I also changed the order of the calls. I even made those private method public and tried it. All those changes did not change the outcome: Test is green.
What is wrong here? Why is the test green?
The test is misusing the mocking API, by mixing strict and non-strict expectations for the same mock (archivingBean). The first expectations recorded on this mock are non-strict, so JMockit regards it as a non-strict mock for the whole test.
The correct way to write the test would be to turn the strict expectation block (the one with the 4 calls to "sub methods") into a verification block at the end of the test.
(As an aside, the whole test has several problems. 1) In general, private methods should be tested indirectly, through some public method. 2) Also, private methods should not be mocked, unless there is a strong reason otherwise - in this case, I would probably write a test which verifies the actual contents of the output file. 3) Don't mock things unnecessarily, such as props - props.setProperty could be used instead, I suppose. 4) Use auto-boxing - Integer.valueOf(3) -> 3).
#Rogério:
Your assumptions do not work completely. i.e. I don't have a setProperty(). What I tried is to use a Verifications-Block.

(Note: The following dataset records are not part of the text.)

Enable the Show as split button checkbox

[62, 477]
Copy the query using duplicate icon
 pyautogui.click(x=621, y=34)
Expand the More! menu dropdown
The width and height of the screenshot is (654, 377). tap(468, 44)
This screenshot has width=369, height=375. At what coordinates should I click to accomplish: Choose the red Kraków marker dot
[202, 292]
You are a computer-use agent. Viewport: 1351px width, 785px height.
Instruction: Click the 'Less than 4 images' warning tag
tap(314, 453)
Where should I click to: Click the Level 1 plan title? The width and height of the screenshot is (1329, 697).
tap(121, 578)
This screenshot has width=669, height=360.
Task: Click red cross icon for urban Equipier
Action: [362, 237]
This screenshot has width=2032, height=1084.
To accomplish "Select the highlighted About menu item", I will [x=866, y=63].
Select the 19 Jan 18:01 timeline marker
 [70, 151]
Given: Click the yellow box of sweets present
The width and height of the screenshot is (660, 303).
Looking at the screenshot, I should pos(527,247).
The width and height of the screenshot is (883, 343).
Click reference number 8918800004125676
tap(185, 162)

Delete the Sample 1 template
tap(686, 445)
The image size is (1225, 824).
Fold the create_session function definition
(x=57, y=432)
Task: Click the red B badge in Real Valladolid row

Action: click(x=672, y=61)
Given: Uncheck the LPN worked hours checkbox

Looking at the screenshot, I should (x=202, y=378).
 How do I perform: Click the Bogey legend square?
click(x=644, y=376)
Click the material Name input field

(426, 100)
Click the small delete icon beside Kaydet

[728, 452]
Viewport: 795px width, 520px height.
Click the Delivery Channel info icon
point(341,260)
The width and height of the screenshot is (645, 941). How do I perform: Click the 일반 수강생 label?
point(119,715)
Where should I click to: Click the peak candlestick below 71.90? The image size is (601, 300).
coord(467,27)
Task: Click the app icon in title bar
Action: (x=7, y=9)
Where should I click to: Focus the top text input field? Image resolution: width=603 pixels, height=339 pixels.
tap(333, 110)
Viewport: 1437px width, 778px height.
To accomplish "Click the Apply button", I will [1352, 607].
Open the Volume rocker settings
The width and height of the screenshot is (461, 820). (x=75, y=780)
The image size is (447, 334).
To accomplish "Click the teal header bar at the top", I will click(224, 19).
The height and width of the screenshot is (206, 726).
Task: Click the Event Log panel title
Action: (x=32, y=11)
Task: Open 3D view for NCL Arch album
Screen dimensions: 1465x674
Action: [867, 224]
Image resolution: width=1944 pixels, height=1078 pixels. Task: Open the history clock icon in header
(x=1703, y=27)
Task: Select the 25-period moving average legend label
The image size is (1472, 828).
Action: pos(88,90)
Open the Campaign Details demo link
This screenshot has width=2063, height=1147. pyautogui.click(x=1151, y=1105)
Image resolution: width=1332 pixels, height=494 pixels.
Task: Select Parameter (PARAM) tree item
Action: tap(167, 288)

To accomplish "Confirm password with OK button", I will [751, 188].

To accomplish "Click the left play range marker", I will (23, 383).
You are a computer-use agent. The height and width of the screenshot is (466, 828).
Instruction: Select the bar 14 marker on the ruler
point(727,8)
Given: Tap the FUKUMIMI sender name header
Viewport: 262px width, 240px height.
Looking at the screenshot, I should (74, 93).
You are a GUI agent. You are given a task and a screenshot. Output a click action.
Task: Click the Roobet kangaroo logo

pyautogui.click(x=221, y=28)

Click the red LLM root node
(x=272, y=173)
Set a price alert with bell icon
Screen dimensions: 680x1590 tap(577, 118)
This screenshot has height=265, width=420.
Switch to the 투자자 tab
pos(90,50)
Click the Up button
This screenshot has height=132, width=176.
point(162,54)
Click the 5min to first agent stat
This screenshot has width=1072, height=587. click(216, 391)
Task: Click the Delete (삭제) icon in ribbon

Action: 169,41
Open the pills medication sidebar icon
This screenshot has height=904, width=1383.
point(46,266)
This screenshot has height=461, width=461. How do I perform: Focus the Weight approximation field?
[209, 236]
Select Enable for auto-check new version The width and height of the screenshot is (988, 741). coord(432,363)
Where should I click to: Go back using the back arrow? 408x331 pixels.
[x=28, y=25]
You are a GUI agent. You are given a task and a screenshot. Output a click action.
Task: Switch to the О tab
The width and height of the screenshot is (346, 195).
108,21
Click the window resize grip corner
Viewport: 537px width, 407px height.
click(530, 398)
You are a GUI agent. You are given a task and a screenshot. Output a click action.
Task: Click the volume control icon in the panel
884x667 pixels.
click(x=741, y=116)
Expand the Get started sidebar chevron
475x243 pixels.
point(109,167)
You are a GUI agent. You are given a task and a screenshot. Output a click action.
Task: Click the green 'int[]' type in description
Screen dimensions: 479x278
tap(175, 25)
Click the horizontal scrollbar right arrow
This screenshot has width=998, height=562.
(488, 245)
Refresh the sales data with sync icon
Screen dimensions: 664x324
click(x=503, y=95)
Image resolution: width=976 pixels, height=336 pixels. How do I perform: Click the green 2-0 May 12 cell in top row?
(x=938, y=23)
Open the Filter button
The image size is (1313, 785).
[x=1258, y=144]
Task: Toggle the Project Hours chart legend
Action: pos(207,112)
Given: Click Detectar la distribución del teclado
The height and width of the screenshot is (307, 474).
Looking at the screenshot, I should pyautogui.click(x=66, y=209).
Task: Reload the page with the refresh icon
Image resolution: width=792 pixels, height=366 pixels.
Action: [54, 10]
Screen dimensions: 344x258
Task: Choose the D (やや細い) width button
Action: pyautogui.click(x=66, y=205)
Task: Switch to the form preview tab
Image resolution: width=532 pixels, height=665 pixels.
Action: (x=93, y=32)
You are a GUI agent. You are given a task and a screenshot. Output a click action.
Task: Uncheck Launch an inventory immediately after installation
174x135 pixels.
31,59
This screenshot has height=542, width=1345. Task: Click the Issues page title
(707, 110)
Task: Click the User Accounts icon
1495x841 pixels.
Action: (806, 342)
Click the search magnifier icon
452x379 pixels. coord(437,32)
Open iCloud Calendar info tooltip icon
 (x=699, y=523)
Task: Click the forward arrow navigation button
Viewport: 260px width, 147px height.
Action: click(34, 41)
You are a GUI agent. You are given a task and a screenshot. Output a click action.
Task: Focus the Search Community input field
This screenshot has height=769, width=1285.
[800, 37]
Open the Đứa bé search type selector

Sadly I dont understand JMockit good enough to get it running...
I did 2 things. First I tried to mock the 4 private methods. I only want to see if they are called. But I don't want there logic to run.
I tried it by extending the first NonStrictExpectations-Block like this:
new NonStrictExpectations(archivingBean) {
{
invoke(archivingBean, "getConnection");result = connection;
connection.prepareStatement(anyString); result = prepStatement;
prepStatement.executeUpdate(); returns(Integer.valueOf(3), Integer.valueOf(0), Integer.valueOf(3));
//New part
invoke(archivingBean, "moveCreditBasic2Archive", withAny(new Date()));
invoke(archivingBean, "moveCreditHistory2Archive", withAny(new Date()));
invoke(archivingBean, "moveDebtorHistory2Archive", withAny(new Date()));
invoke(archivingBean, "moveLog2Archive", withAny(new Date()));
}
};
On the other hand I moved the Expectations-Block down and made it a verifications Block. Now the JUnit fails with a
mockit.internal.MissingInvocation: Missing invocation of:
de.lpm.ejb.archiving.ArchivingHandlerBean#moveCreditBasic2Archive(java.util.Date pOlderThan)
with arguments: Tue Feb 03 03:39:51 CET 2009
on mock instance: de.lpm.ejb.archiving.ArchivingHandlerBean#1601bde
at de.lpm.ejb.archiving.ArchivingHandlerBean.moveCreditBasic2Archive(ArchivingHandlerBean.java:175)
[...]
Caused by: Missing invocation
This is Line 170-175 in ArchivingHandlerBean.java:
170: Connection connection = getConnection();
171: SQLService service = new SQLService(connection);
172:
173: PreparedStatement prepStmtMove = null;
174:
175: Vector<HashMap<String, String>> where_clauses = new Vector<HashMap<String,String>>();
I just want to verify that the 4 private methods are executed with the right date.